La dette issue de la dictature des colonels est-elle légitime ? La part de la dette qui trouve son origine dans le régime de faveur accordé par la constitution de 1975 aux armateurs grecs à qui elle accorde une immunité interdisant de les soumettre à un quelconque contrôle fiscal et rendant impossible la vérification de leurs comptes est-elle légitime ?
La part de la dette issue de l’exonération de tout impôt (jusqu’en 1970) de la richissime Église orthodoxe grecque est-elle légitime ? La réaction de l’évêque Théoklitos de Ioannina « L’Église de Grèce contribue à l’État lorsque celui-ci fonctionne. Sinon, il n’y a aucune raison de le faire » suffit-elle à rendre cette dette légitime ?
La dette qui trouve son origine dans le non-paiement de leurs impôts par 6 000 entreprises, (chacune étant redevable de plus de 150 000 euros à l’État) pour un total de 30 milliards d’euros et dont le gouvernement avait publié la liste sur Internet est-elle légitime ?
La dette qui trouve son origine dans la multiplication par 20 (pour atteindre 20 milliards), du coût initial des Jeux olympiques d’Athènes est-elle légitime ?

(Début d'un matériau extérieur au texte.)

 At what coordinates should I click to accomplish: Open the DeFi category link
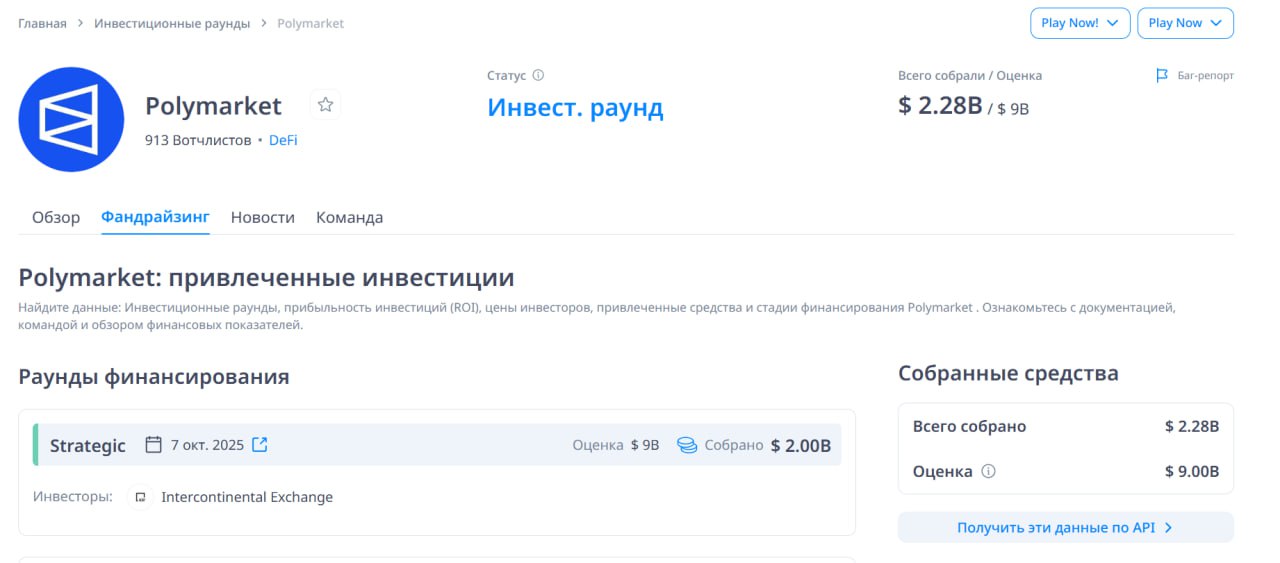click(283, 140)
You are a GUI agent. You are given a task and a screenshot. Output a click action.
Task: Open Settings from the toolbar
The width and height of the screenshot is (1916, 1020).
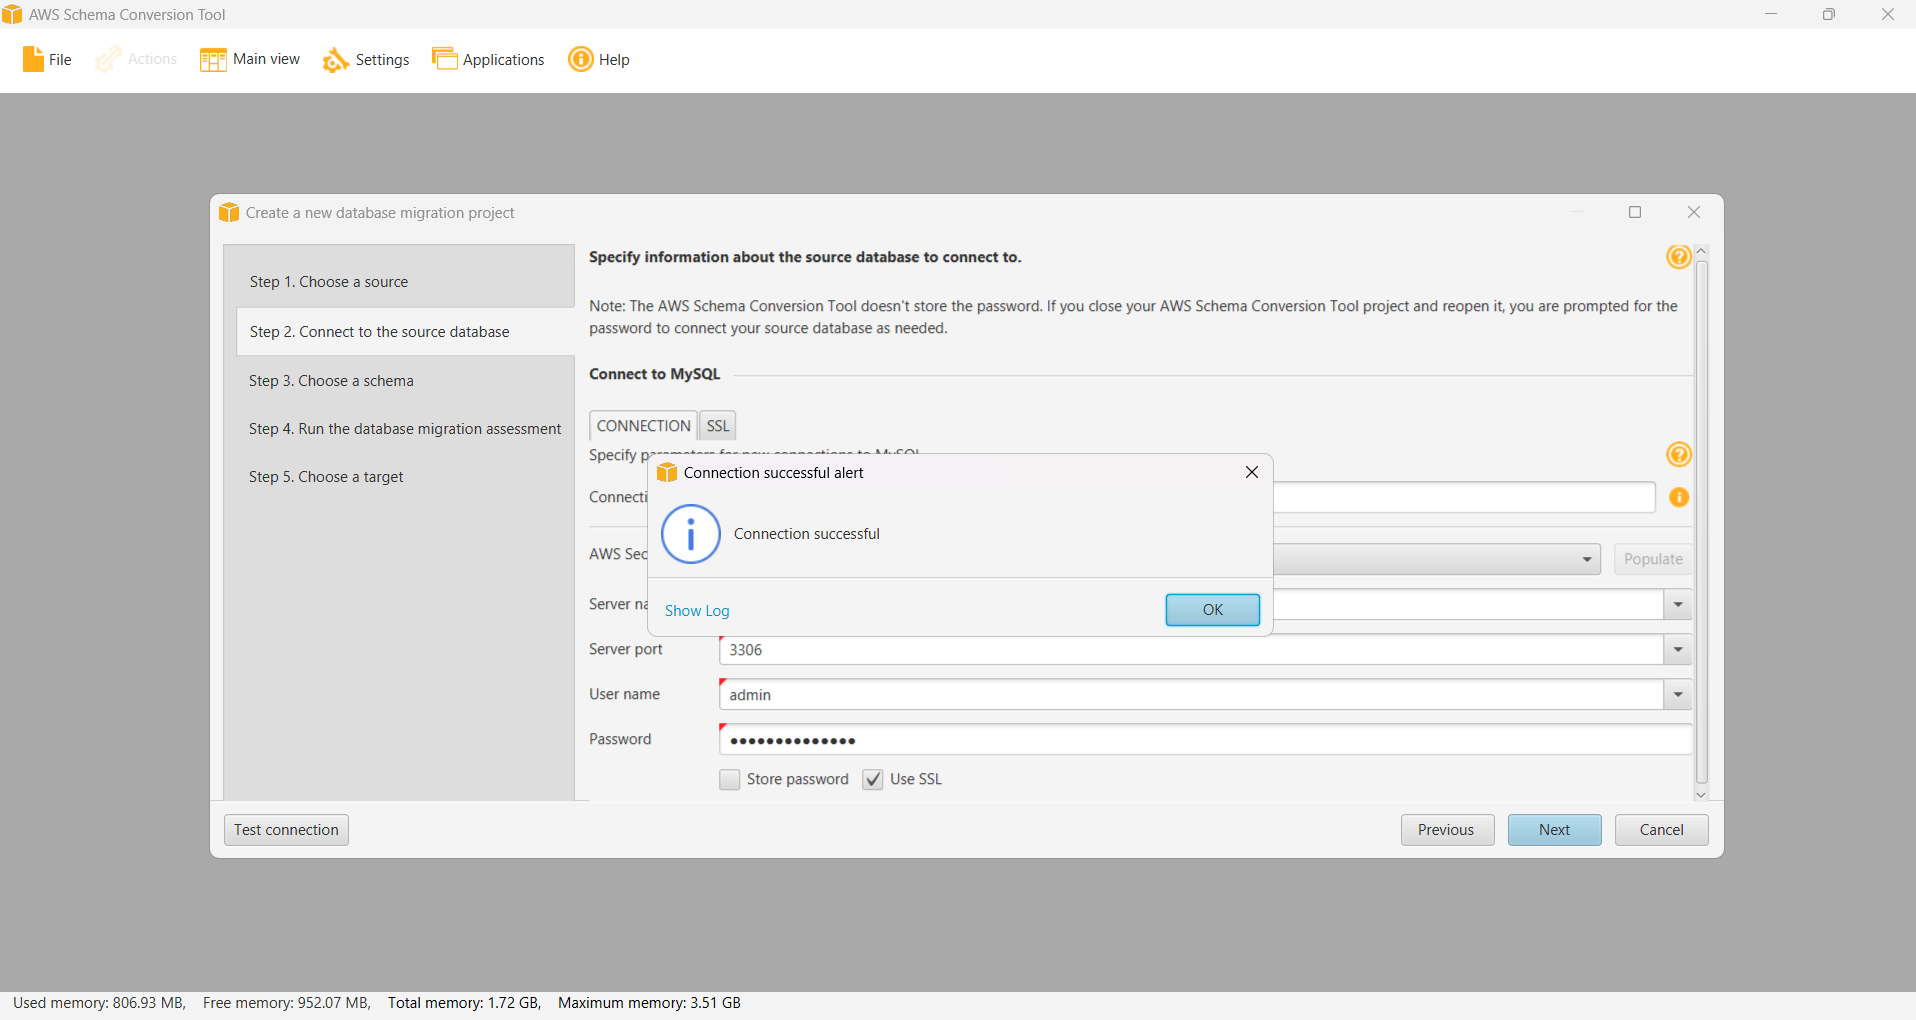point(335,60)
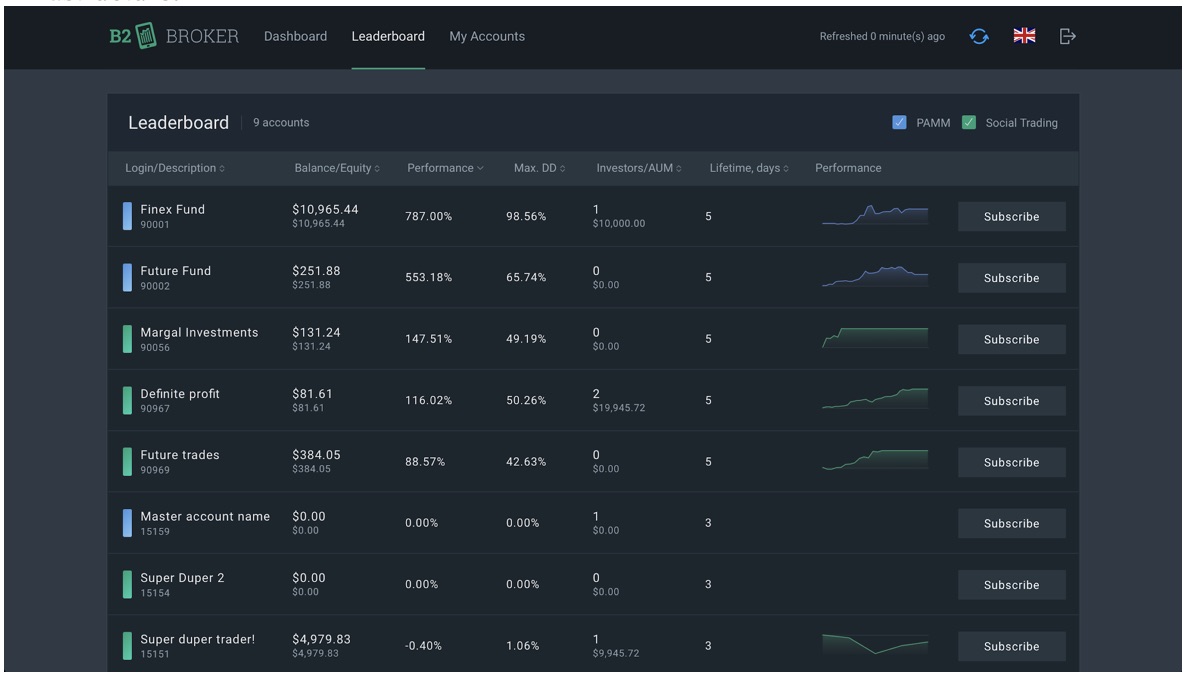Switch to the Dashboard tab
The image size is (1189, 680).
[x=295, y=36]
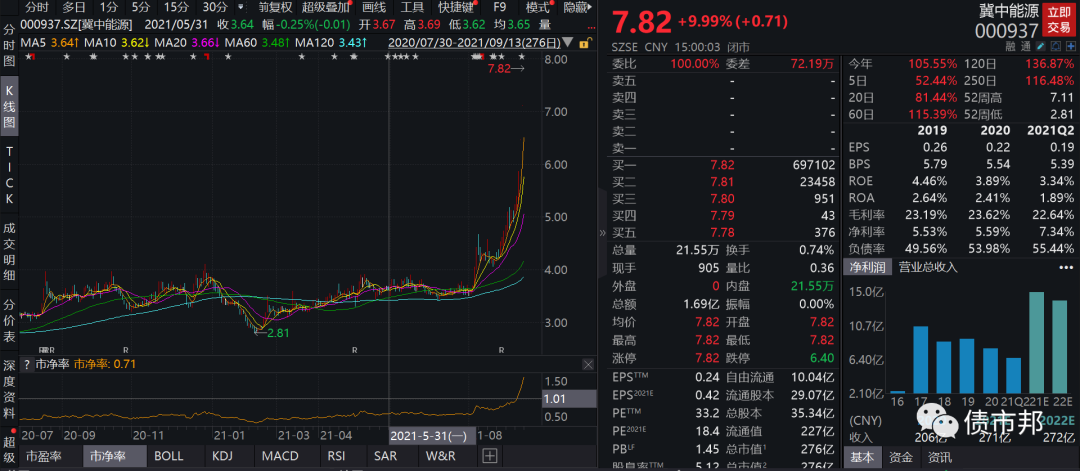Click the tallest 21E net profit bar

pos(1037,342)
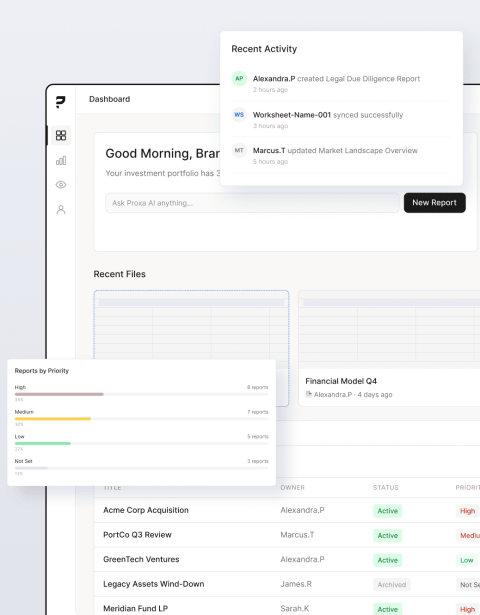The height and width of the screenshot is (615, 480).
Task: Click the AP avatar for Alexandra.P
Action: (239, 78)
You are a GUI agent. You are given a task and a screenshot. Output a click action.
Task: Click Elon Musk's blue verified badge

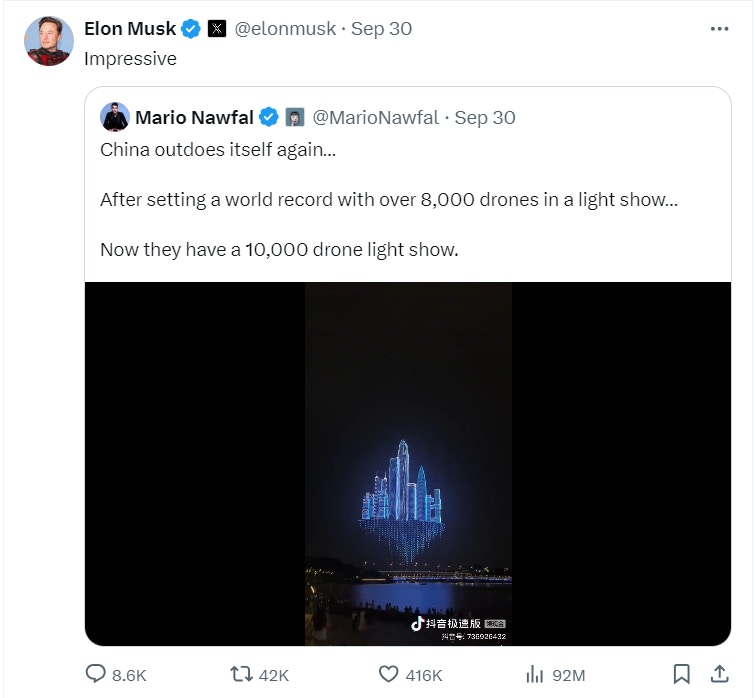click(191, 29)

La dette provenant du coût de dépenses militaires représentant 4,5 % du PIB (le plus élevé de l’Union européenne en pourcentage du PIB) et qui n’a subi aucune diminution des achats de matériel, malgré la crise de la dette, pour préserver les intérêts des Thyssen-Krupp et autre Dassault est-elle légitime ?
La dette issue du coût des plans de sauvetage des banques grecques et européennes, baptisée « plan d’aide à la Grèce » est-elle légitime ?
L’augmentation de la dette publique due à la récession dans laquelle les plans d’austérité imposés par le FMI et l’Union européenne ont plongé l’économie grecque est-elle légitime ?

2. L’idée du référendum a été semée
Il restera de la mascarade orchestrée par Papandréou une idée force qui s’est inscrite dans la conscience de nombreux citoyens des pays de l’Union européen: celle que la démocratie, la consultation du peuple pouvait faire trembler les marchés, les oligarques européens et qu’il était donc possible de leur tenir tête.
Quand je dois 1 000 euros à mon banquier, c’est lui qui me tient. Si je lui dois 1 milliard d’euros, c’est moi qui le tiens. Or les dettes publiques européennes représentent plusieurs milliers de milliards d’euros. Ce n’est pas la finance qui nous tient, c’est nous qui la tenons. Encore faut-il le savoir et utiliser ce savoir.
Un gouvernement de gauche qui organiserait un audit de sa dette publique puis un référendum pour que le peuple décide de la dette publique qui est légitime et de celle qui ne l’est pas renverserait le rapport de forces. Ses créanciers seraient prêts à toutes les concessions pour récupérer au moins une petite partie de leurs créances. Comme en Argentine en 2001 ou en Russie en 1998. La réaction des oligarques européens et des marchés financiers à la simple annonce d’un référendum en Grèce vient de nous en fournir une nouvelle preuve.